Jean Restout the Younger was a French artist, who worked in painting and drawing. Although little remembered today, Restout was well-respected by his contemporaries for his religious compositions.
Restout was born in the city of Rouen in Normandy on 26 March 1692. He was a son and pupil of Jean Restout the Elder, a church painter from Caen. His mother, Marie Madeleine Jouvenet (c. 1655 – before 1729), was also an artist and a sister of the famed painter Jean Jouvenet.
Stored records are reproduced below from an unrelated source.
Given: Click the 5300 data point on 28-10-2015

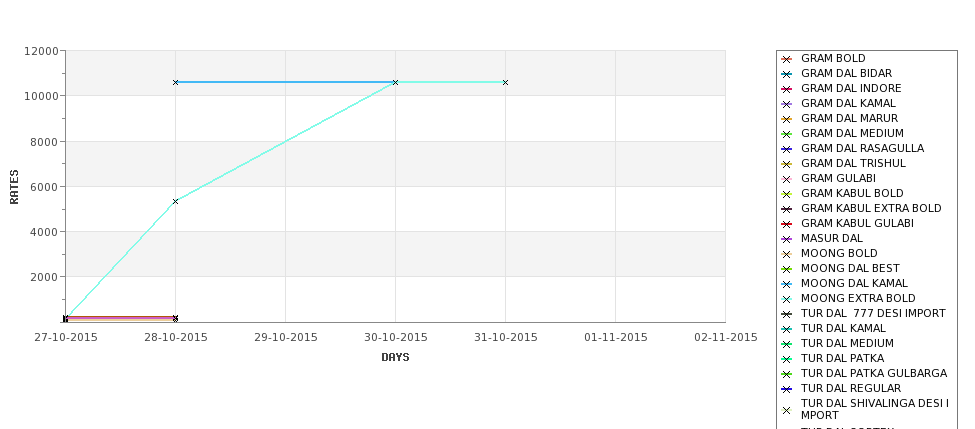Looking at the screenshot, I should pyautogui.click(x=175, y=201).
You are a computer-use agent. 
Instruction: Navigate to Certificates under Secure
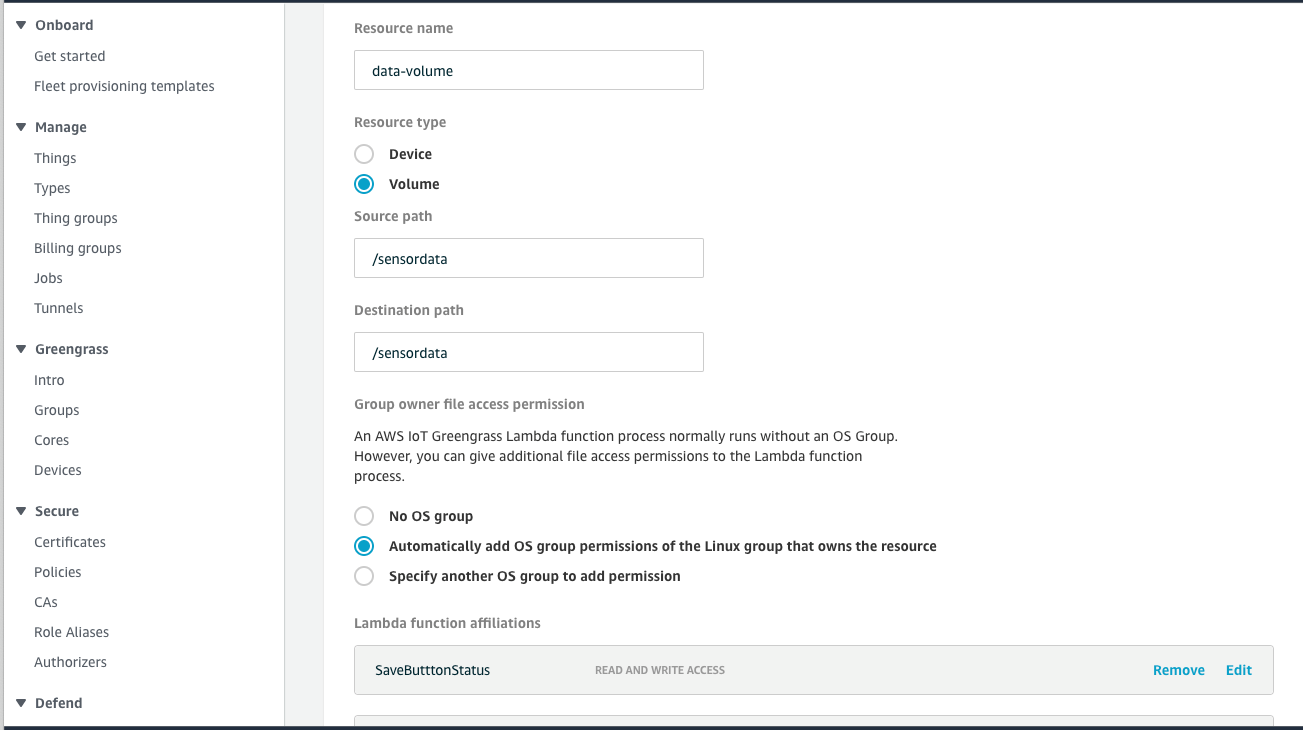pyautogui.click(x=70, y=542)
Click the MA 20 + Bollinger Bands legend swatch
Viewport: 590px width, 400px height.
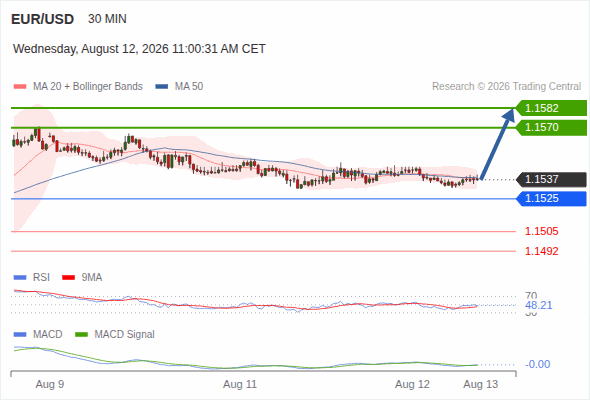tap(20, 87)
Jean Restout the Elder died suddenly in 1702 and thereafter two of his brothers, the artists Jacques and Eustache, cared for the ten-year-old Restout. In 1707, following their introduction to one another by Eustache, Restout entered Jouvenet's studio in Paris. He rose to a position of some importance while there, even assisting his uncle in the completion of his last commissions. Furthermore, Jouvenet gave Restout the majority of his many drawings, a number of which were figure studies.
On 29 May 1717, Restout was admitted to the Académie Royale de Peinture et de Sculpture as an agréé or associate following his submission of the painting Venus Ordering Arms from Vulcan for Aeneas. He evidently prepared an additional, complementary work for the Academy entitled Venus Presenting Arms to Aeneas. Both paintings may have been composed in anticipation of that year's Prix de Rome competition, but apparently Restout only thought about entering the contest as he was not among the April finalists.
Restout's career as a religious painter began in earnest in 1730, when he received a dual commission from the Benedictine abbey at Bourgueil near Chinon. Both paintings, the Ecstasy of St Benedict and the Death of St. Scholastica, center around monastic figures.
In 1729, Restout married Marie-Anne Hallé (1704–1784), daughter of Academy painter Claude-Guy Hallé. In 1732, she gave birth to their only child, Jean-Bernard Restout. He, like his father, had a successful, though rather conventional, painting career: he won the Prix de Rome in 1758, was admitted to the Academy in 1769, and exhibited regularly at the Paris Salon.
Restout died in the Louvre Palace on 1 January 1768. His late baroque classicism rendered his altarpieces, such as the Death of St. Scholastica an isolated achievement that ran counter to his rococo contemporaries.